Moreover, ORCP 34, which applies when the defendant has died during the pendency of an action, provides, in part:

"B In case of the death of a party, the court shall, on motion, allow the action to be continued:

"* * * * *

"B(2) Against such party's personal representative or successors in interest at any time within four months after the date of the first publication of notice to interested persons, but not more than one year after such party's death."

In all events, an action cannot be maintained against a deceased person. The proper defendant is the personal representative of the decedent's estate or the decedent's successor in interest. See Bisbee v. Mallicott, 293 Or 797, 799, 653 P2d 239 (1982) (holding that, when a party dies before the entry of a final judgment and before an appeal is taken, the decedent's personal representative must be substituted as a party).

                      Plaintiff also points out that she sought leave from the trial court to file a supplemental complaint naming the personal representative as defendant and that "[t]he trial court did not grant defendant's motion to dismiss based on failure to amend the complaint to substitute the personal representative." Although those assertions are correct, they are beside the point.
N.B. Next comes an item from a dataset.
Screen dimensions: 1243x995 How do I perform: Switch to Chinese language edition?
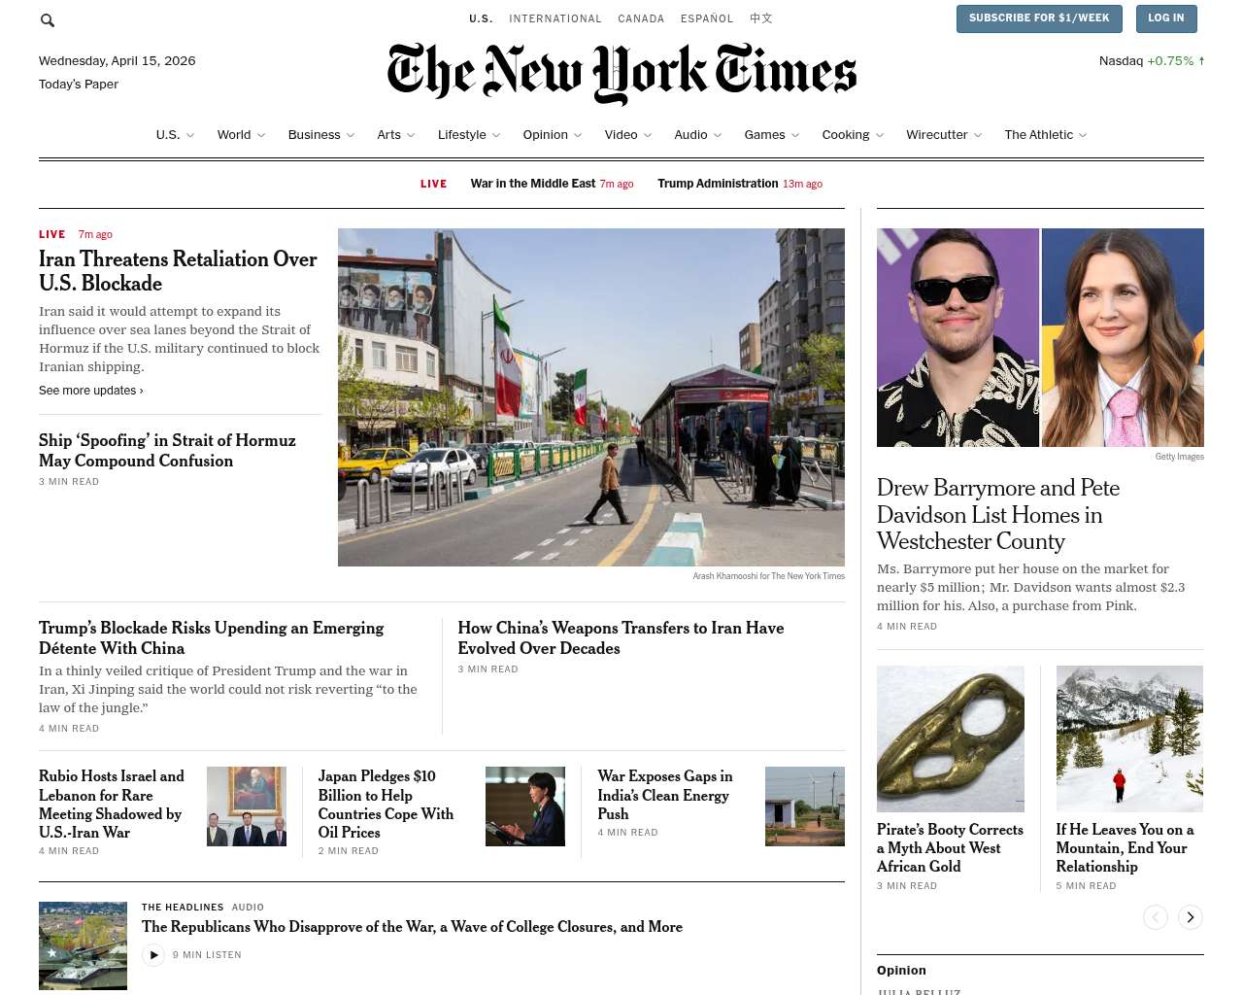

Because the court lacked personal jurisdiction over the only named defendant, it had no reason to consider whether any claim against defendant or his personal representative was time-barred. Further, the trial court did not rule on plaintiff's motion to file a supplemental complaint, and plaintiff does not make any assignment of error regarding that issue.
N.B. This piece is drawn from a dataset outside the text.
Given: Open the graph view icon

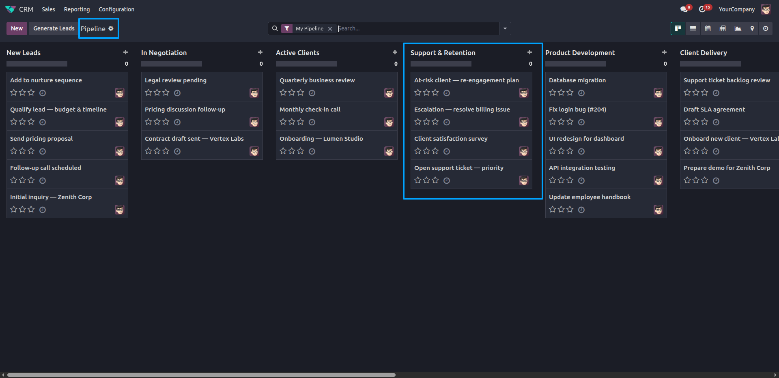Looking at the screenshot, I should (x=738, y=28).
                      Because the trial court lacked personal jurisdiction over defendant, it follows that the court correctly dismissed plaintiff's complaint, but for the wrong reason. Our sole remaining task is to determine the proper disposition of the case. Having concluded that plaintiff's claim was time-barred, the trial court dismissed the action with prejudice. Our conclusion that the trial court lacked personal jurisdiction over defendant counsels against affirmance of the judgment dismissing the action with prejudice because the court did not address plaintiff's request to file a supplemental complaint substituting the personal representative as defendant. The trial court is free to consider that issue on remand before entering a final judgment.

                      Vacated and remanded.

1. In a separate judgment, the trial court dismissed plaintiff's claim against defendant Jarvis with leave to refile it within 60 days after the entry of final judgment on this appeal. Plaintiff's claim against Jarvis is not at issue here. Accordingly, throughout this opinion we refer to Lembcke as defendant.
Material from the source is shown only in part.